» EXTRAIT CITÉ:
******************************

Désormais, l’enjeu, porté notamment par les pouvoirs publics, est de révéler le vrai coût 29 d’un stationnement public « perçu comme gratuit par la majorité des automobilistes, qui considèrent que le stationnement sur voirie leur est dû » 30. Il est surtout d’acter que le stationnement est, certes un enjeu de mobilité urbaine, mais aussi « une ressource financière non négligeable, dont il faut savoir tirer le meilleur parti dans un contexte tendu pour les finances locales » 31.

Pour une approche systémique de la fabrique urbaine

Comme dans le test de logique où il faut relier neuf points en quatre traits seulement, le défi du logement à coût abordable ne peut être relevé qu’en sortant des seules problématiques de l’habitat, et notamment en s’ouvrant à la question des usages de la mobilité et du stationnement. Toutefois, ce levier ne peut être actionné que si les collectivités locales et les aménageurs s’engagent dans des relations plus partenariales avec les promoteurs, et prennent mieux en compte les nouveaux usages des habitants. Autrement dit, le défi du logement abordable ne pourra être résolu que par une coproduction publicprivé efficace et garante des intérêts publics. Cette coproduction est un défi dans un contexte où le développement du stationnement « intelligent » bouleverse les modes de faire et entraîne l’apparition d’une multitude de nouveaux acteurs. L’exemple du stationnement montre enfin comment la révolution numérique et l’évolution des mentalités permettent d’imaginer de nouveaux modèles économiques… à une condition : ne pas s’enfermer dans une approche cloisonnée de son objet, mais avoir une approche systémique de la fabrique urbaine.

******************************

» CONSIGNE: Dans l'extrait sur le stationnement et le logement abordable, à quelle condition le levier de la mobilité et du stationnement peut-il être actionné ? Les entrées présentées plus loin n'ont aucun lien avec l'extrait.

******************************

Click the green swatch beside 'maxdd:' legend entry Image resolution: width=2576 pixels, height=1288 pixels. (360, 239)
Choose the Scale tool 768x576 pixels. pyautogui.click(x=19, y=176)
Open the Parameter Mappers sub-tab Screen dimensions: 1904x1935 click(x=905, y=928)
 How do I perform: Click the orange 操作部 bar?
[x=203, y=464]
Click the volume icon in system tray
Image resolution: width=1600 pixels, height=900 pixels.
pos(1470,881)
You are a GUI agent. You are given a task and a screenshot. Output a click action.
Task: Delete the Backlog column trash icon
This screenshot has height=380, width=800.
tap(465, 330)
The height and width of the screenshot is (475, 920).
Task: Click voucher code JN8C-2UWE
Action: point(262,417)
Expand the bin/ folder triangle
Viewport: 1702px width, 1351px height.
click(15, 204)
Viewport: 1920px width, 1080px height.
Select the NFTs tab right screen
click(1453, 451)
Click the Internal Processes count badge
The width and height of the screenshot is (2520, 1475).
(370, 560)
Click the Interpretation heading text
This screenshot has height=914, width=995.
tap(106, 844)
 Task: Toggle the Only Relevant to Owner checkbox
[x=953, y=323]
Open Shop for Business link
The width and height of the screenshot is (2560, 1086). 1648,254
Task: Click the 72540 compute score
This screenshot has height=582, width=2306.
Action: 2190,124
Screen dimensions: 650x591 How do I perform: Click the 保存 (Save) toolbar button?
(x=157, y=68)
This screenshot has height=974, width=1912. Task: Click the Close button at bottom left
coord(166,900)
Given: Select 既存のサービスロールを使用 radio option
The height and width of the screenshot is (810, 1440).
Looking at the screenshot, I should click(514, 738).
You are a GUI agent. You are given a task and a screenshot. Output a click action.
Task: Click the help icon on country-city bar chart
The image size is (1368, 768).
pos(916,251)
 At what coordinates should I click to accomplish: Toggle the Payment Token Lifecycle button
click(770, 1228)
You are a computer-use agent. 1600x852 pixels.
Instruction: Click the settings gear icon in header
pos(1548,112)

******************************

» RÉSULTAT: Les collectivités locales et les aménageurs doivent s'engager dans des relations plus partenariales avec les promoteurs et mieux prendre en compte les nouveaux usages des habitants.